Start of Data records
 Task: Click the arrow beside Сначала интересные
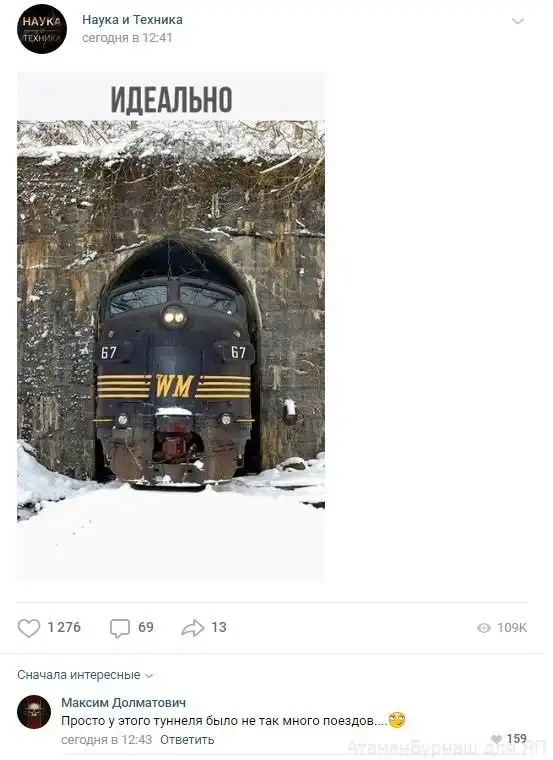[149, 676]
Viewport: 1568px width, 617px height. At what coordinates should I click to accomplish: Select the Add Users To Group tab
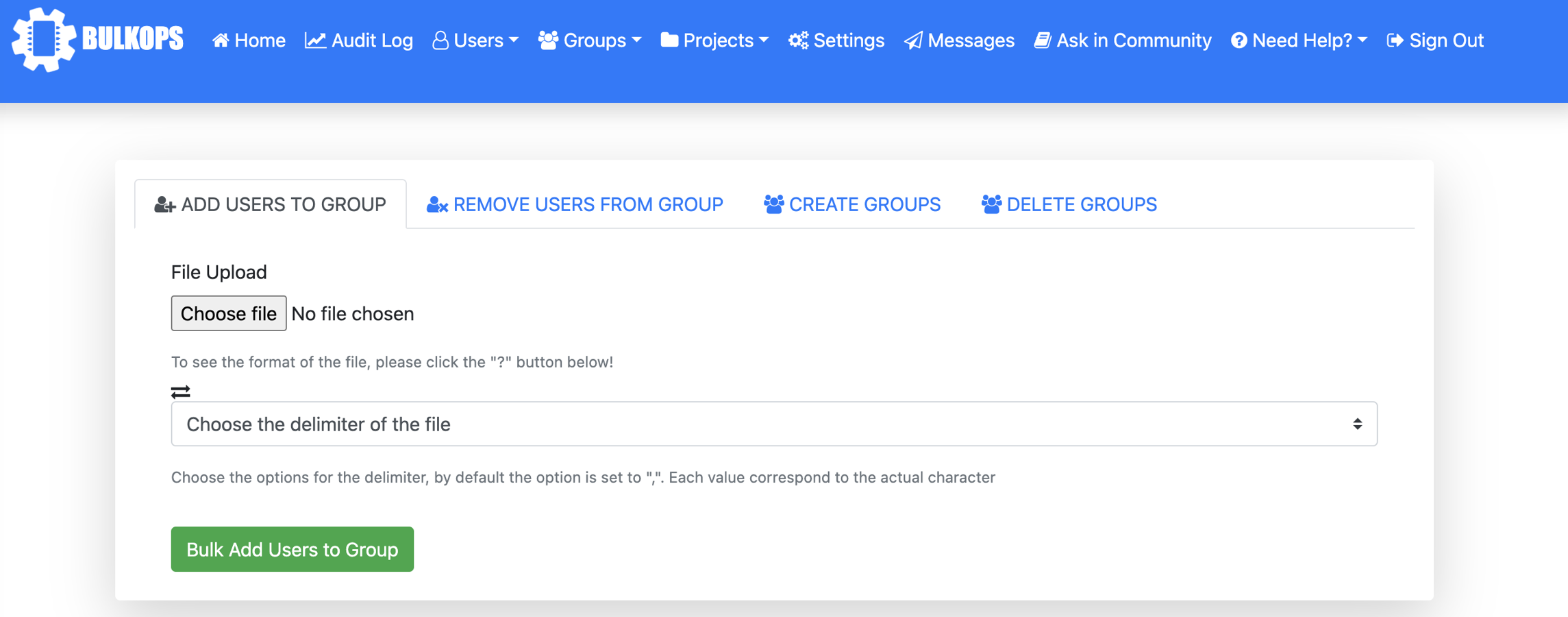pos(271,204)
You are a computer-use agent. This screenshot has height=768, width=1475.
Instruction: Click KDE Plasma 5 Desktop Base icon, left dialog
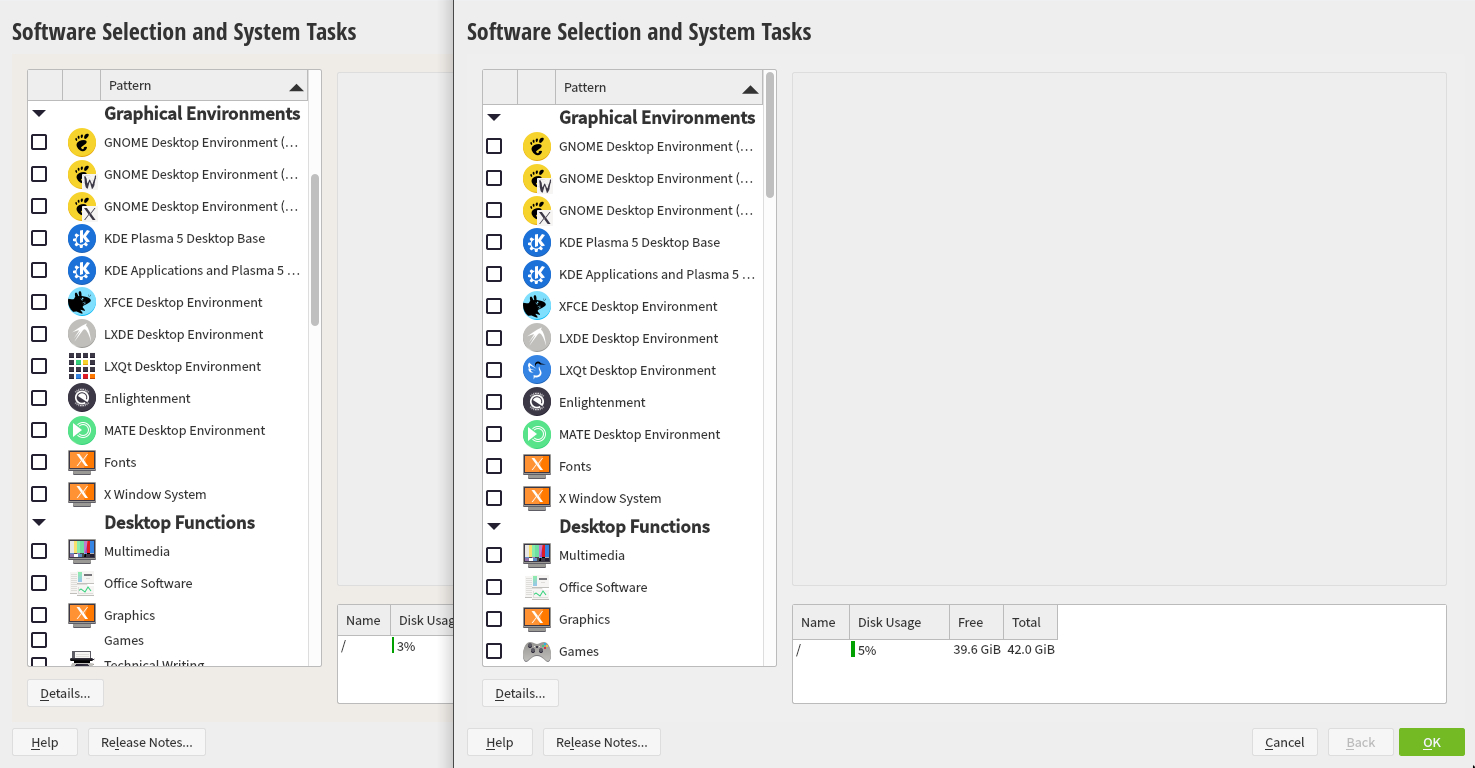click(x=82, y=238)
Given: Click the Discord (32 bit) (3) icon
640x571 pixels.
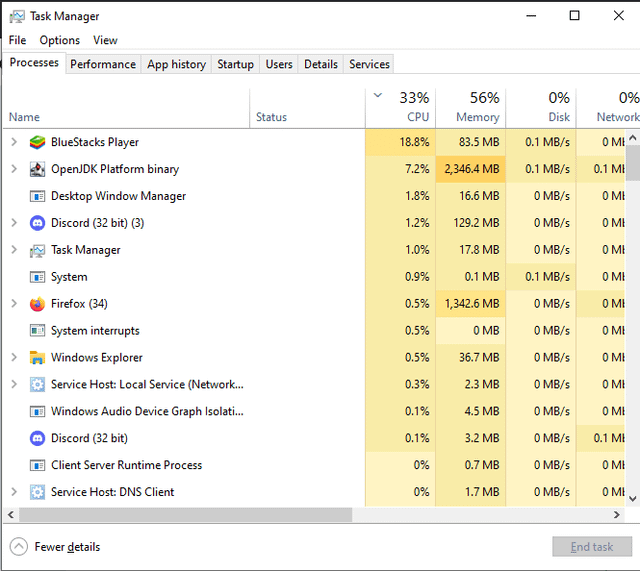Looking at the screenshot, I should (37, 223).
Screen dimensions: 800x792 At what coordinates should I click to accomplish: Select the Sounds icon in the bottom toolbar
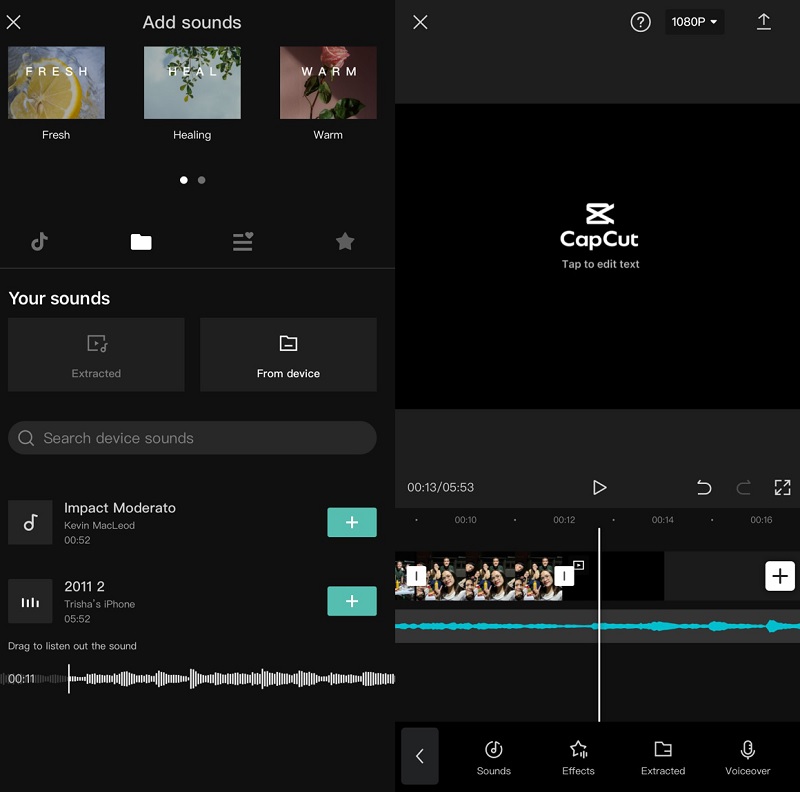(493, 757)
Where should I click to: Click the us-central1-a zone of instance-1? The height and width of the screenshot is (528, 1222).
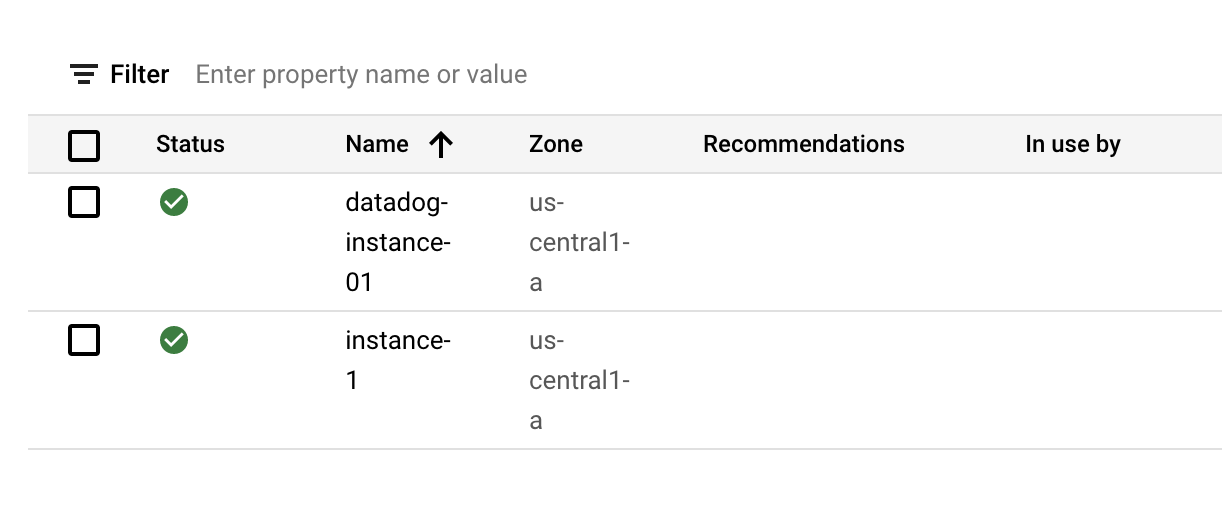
End of Data records
(Requirement): All lines from the one containing "Given: Click the Discord (32 bit) (3) icon" through the final line of the entries above are to be copied exactly; the pictures are not.

(Result below):
Given: Click the Discord (32 bit) (3) icon
640x571 pixels.
Looking at the screenshot, I should (37, 223).
Screen dimensions: 800x792 At what coordinates should I click to accomplish: Select the Sounds icon in the bottom toolbar
(493, 757)
Where should I click to: Click the us-central1-a zone of instance-1? The height and width of the screenshot is (528, 1222).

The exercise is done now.